• _Task brief_: Would you please set down, word for word, the lines from the one with "You are a computer-use agent. 999x458 pixels." through the final line of the data below, omitting any pictures?

--------

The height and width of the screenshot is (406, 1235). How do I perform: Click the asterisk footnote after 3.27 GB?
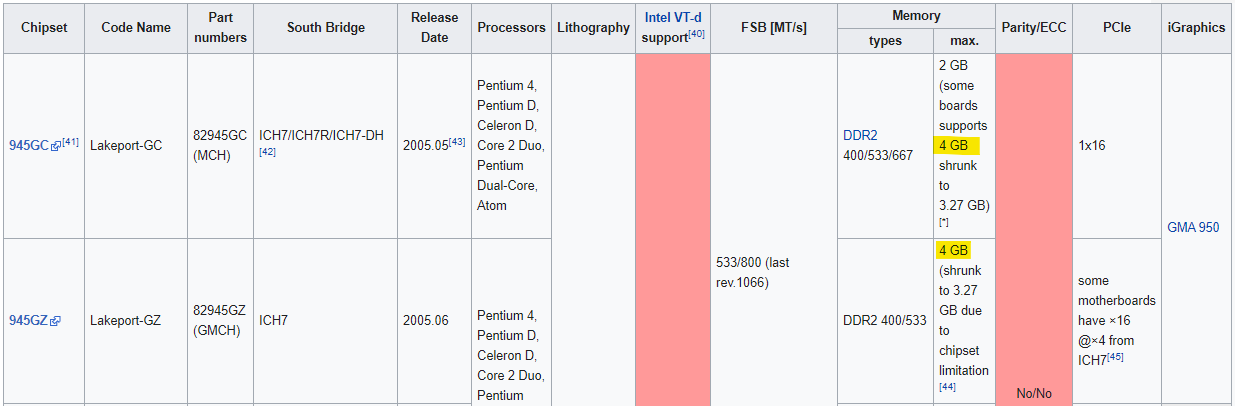[943, 222]
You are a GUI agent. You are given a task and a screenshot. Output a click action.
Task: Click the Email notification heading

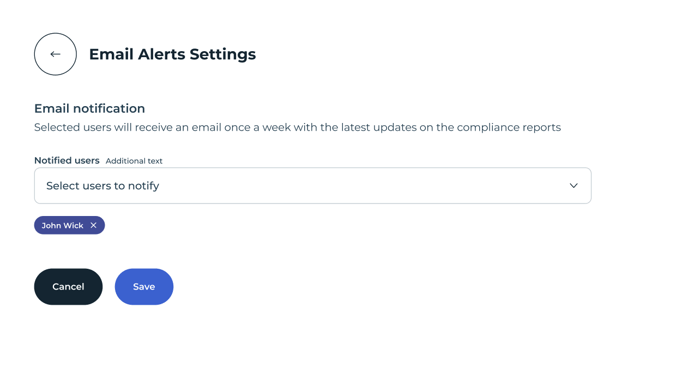coord(90,108)
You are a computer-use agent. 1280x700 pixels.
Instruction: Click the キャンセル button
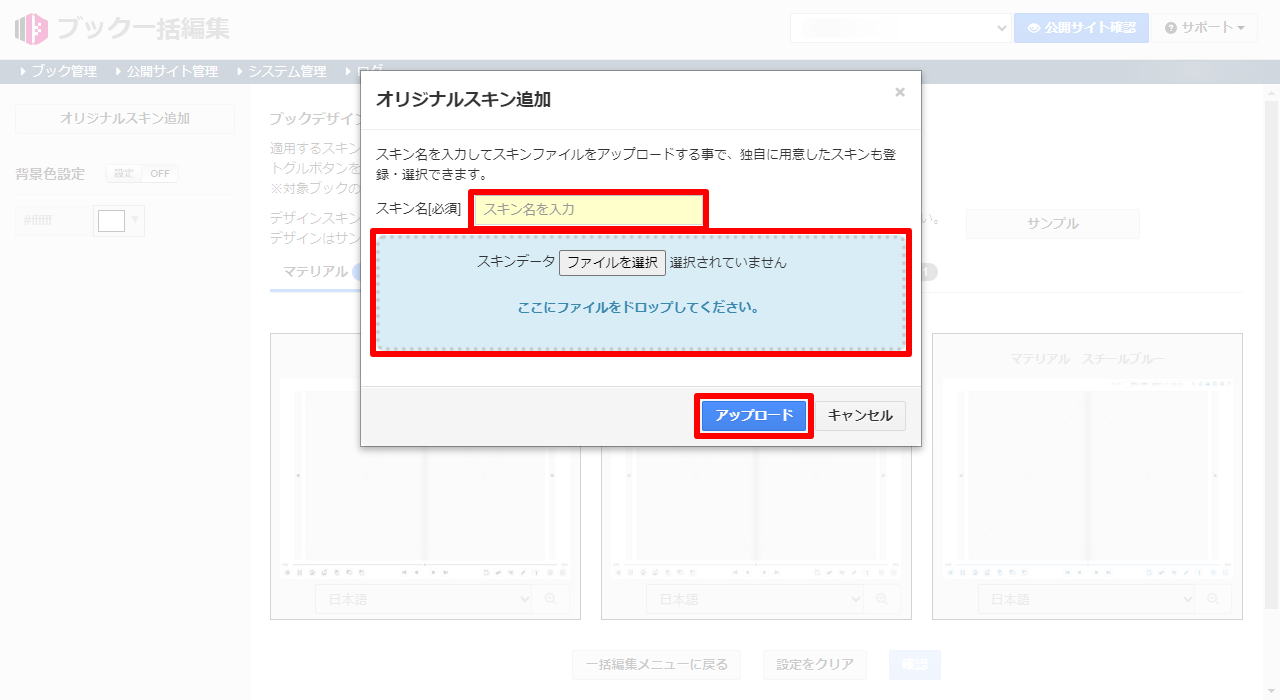861,416
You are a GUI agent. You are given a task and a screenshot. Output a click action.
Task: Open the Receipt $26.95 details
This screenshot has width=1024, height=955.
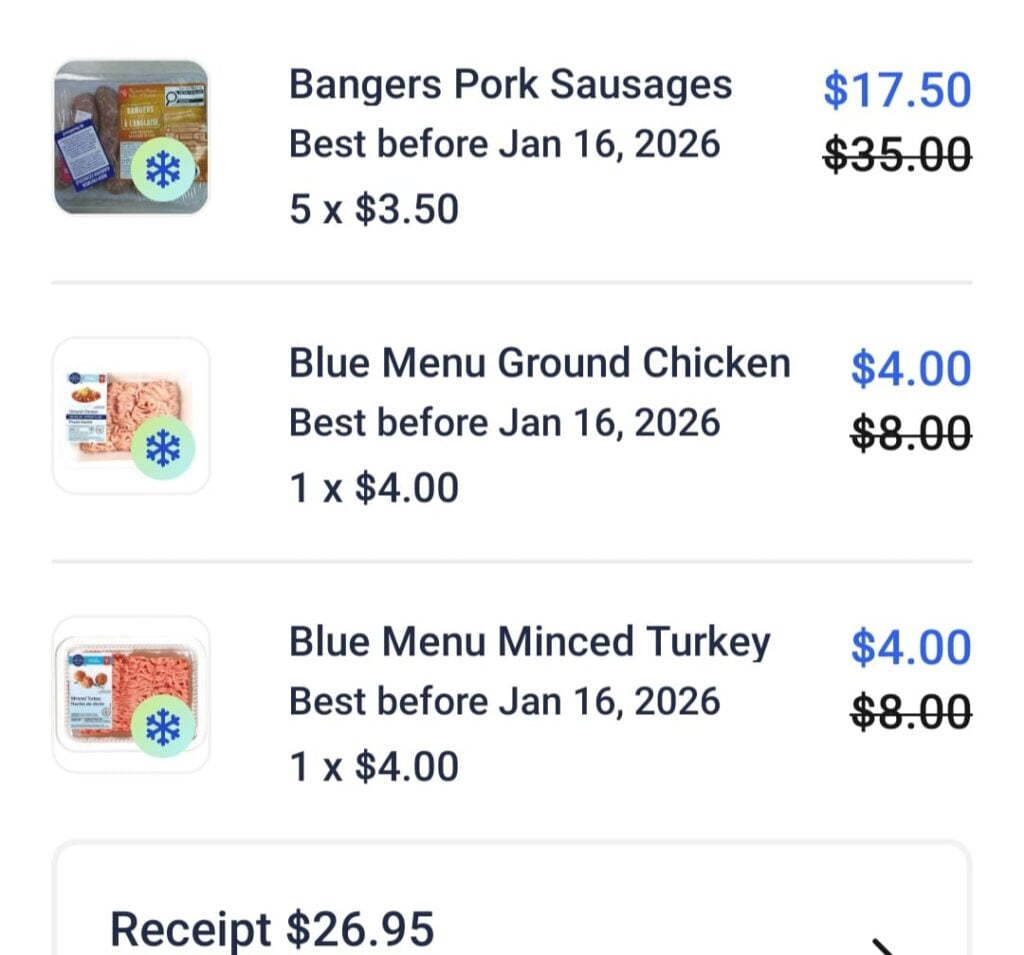272,928
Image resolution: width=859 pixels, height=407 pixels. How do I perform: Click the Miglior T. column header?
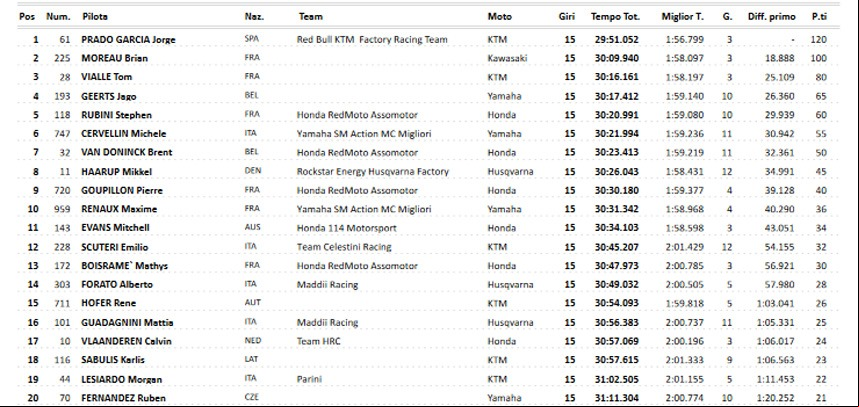click(x=682, y=16)
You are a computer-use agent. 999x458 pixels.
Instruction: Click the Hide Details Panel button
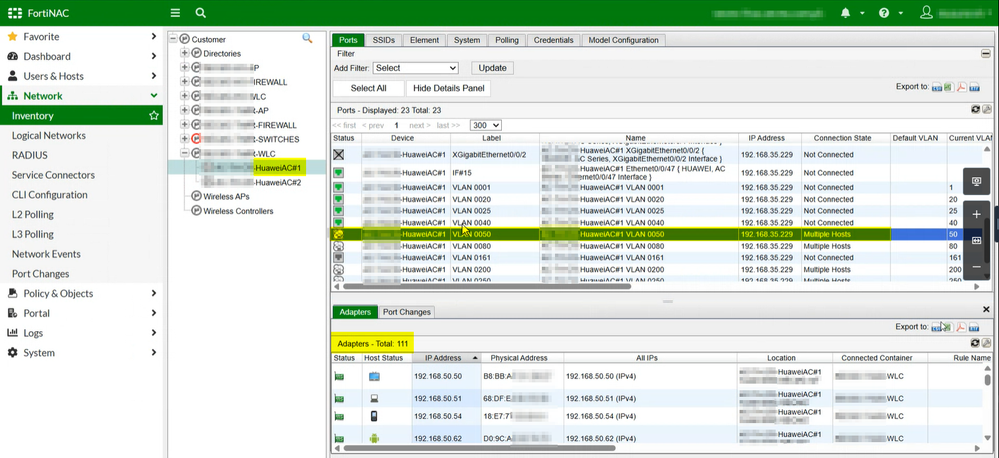tap(448, 88)
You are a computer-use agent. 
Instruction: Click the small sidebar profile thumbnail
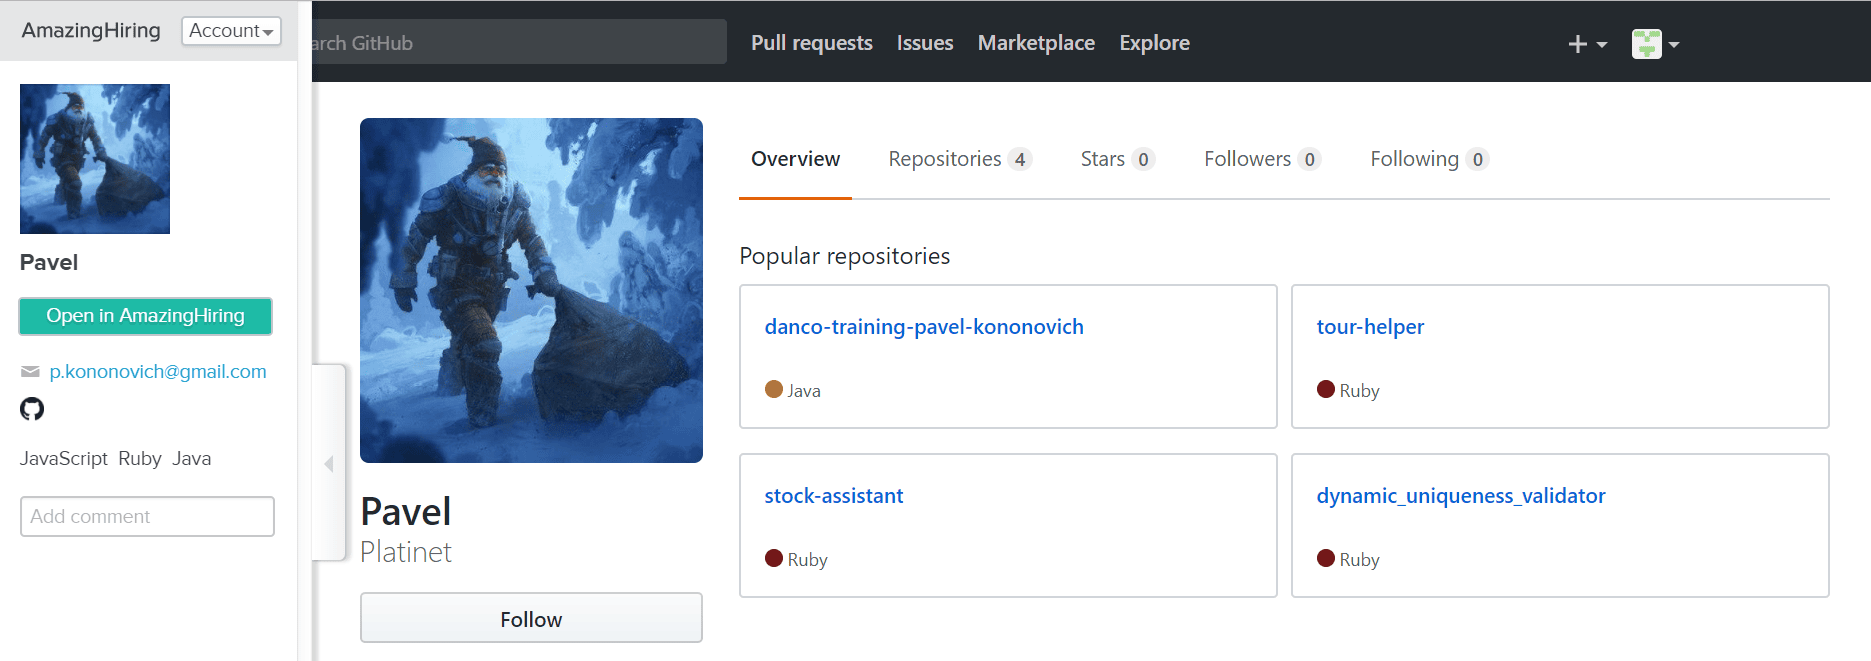95,159
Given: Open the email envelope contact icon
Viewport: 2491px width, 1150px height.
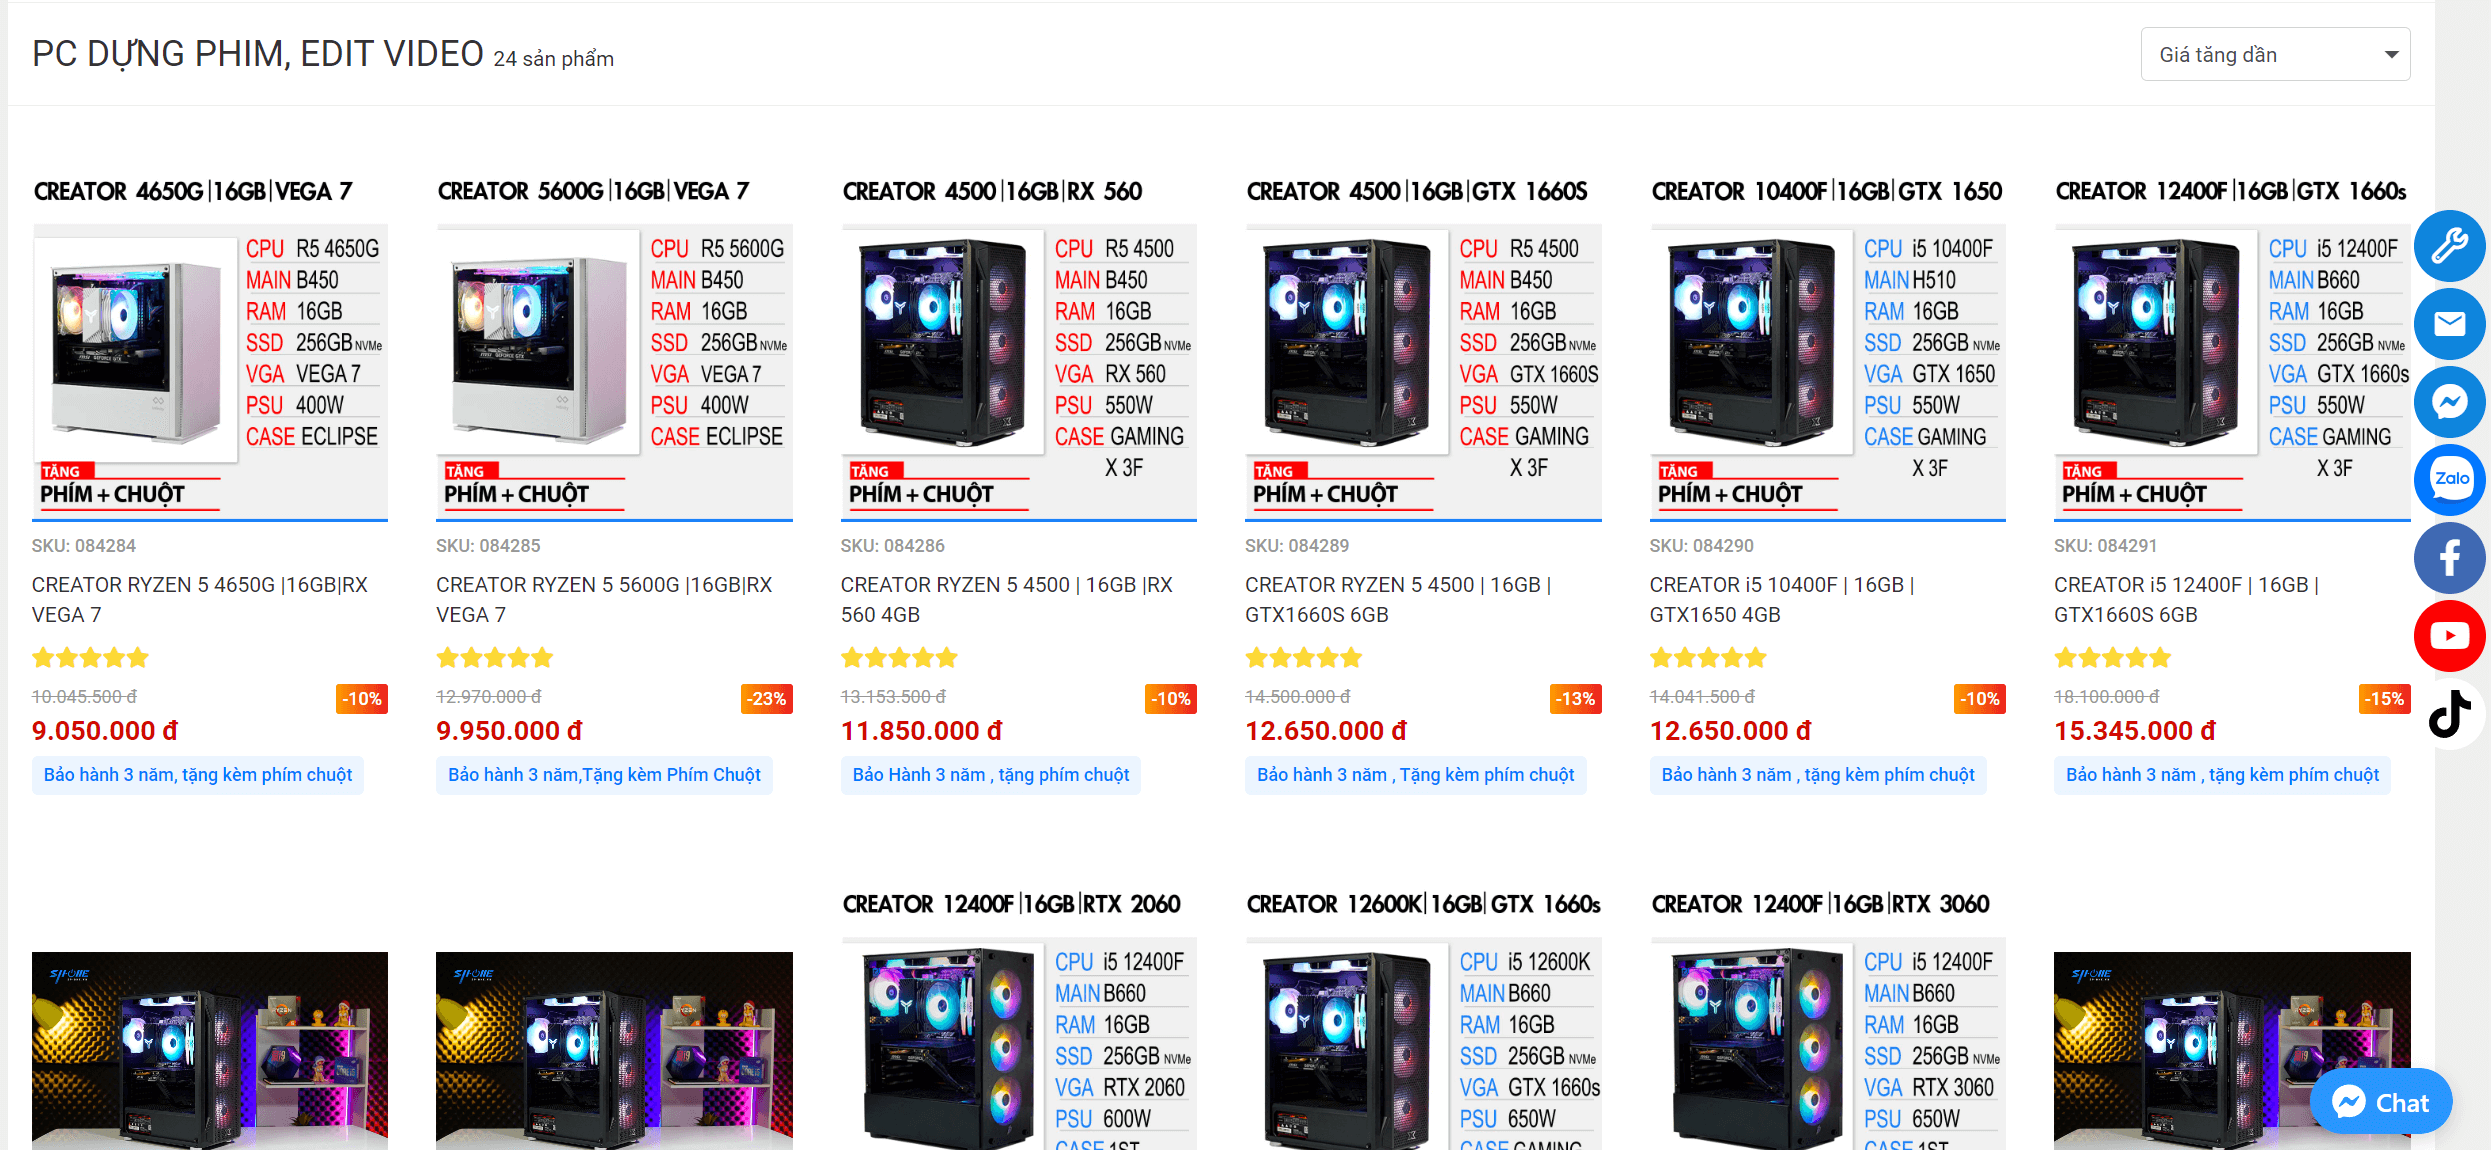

--------

• _Expected output_:
You are a computer-use agent. 999x458 pixels.
Instruction: Click the Hide Details Panel button
tap(448, 88)
You are a computer-use agent. 
Instruction: Click the small sidebar profile thumbnail
95,159
Given: Open the email envelope contact icon
Viewport: 2491px width, 1150px height.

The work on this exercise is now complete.